[Stored items]

==*==

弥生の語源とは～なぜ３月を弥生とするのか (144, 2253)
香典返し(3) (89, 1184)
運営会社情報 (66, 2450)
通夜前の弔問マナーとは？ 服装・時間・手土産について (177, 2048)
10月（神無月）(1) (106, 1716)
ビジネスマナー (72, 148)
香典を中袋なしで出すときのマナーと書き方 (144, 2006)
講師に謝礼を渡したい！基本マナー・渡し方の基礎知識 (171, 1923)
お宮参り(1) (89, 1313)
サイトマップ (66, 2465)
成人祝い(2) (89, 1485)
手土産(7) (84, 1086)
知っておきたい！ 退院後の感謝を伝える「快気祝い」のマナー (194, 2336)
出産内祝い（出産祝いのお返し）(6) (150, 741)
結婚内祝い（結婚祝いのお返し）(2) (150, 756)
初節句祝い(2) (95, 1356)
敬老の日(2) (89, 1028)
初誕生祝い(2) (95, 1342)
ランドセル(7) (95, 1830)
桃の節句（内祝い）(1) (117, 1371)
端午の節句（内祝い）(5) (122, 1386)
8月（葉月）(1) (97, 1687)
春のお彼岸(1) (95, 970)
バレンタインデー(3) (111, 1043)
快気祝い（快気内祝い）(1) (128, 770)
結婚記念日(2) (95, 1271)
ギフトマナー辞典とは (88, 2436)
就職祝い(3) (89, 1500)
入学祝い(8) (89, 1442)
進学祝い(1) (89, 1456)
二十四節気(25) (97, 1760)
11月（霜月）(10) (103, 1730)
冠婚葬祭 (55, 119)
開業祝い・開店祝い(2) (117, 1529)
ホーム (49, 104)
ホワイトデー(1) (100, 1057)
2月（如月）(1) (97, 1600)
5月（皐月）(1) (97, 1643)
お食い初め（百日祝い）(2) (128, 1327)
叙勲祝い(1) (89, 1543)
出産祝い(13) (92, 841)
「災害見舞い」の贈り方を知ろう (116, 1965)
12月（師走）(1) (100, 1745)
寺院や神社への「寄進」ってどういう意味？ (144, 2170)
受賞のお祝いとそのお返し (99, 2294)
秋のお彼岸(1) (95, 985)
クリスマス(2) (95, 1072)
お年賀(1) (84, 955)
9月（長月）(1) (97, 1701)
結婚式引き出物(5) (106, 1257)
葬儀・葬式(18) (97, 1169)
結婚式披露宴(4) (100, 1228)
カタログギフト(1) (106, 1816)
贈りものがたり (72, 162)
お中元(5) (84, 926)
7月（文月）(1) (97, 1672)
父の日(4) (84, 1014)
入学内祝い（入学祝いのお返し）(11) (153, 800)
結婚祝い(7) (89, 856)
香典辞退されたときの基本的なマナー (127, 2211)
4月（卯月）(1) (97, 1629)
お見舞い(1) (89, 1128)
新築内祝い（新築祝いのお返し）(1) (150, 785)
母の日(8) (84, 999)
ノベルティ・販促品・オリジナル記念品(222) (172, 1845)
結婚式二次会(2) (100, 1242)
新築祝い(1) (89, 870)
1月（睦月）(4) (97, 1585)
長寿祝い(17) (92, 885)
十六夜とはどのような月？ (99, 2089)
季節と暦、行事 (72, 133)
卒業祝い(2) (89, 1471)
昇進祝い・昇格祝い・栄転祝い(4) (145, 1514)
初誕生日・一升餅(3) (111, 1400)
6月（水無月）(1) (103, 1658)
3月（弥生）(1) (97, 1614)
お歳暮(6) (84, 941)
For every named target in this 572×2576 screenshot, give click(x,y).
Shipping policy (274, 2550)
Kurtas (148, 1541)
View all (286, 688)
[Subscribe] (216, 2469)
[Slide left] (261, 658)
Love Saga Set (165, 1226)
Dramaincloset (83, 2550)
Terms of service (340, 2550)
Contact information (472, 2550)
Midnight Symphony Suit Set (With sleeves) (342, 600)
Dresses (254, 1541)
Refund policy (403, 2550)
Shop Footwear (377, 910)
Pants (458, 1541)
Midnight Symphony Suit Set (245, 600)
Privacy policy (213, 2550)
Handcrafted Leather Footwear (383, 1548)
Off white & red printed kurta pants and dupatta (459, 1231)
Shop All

==*==

Problem details: Retype exactly the lines from the one containing "Midnight Symphony Suit Set (245, 600)" through the last line of the records above, including both.

Solution to this task:
Midnight Symphony Suit Set (245, 600)
Privacy policy (213, 2550)
Handcrafted Leather Footwear (383, 1548)
Off white & red printed kurta pants and dupatta (459, 1231)
Shop All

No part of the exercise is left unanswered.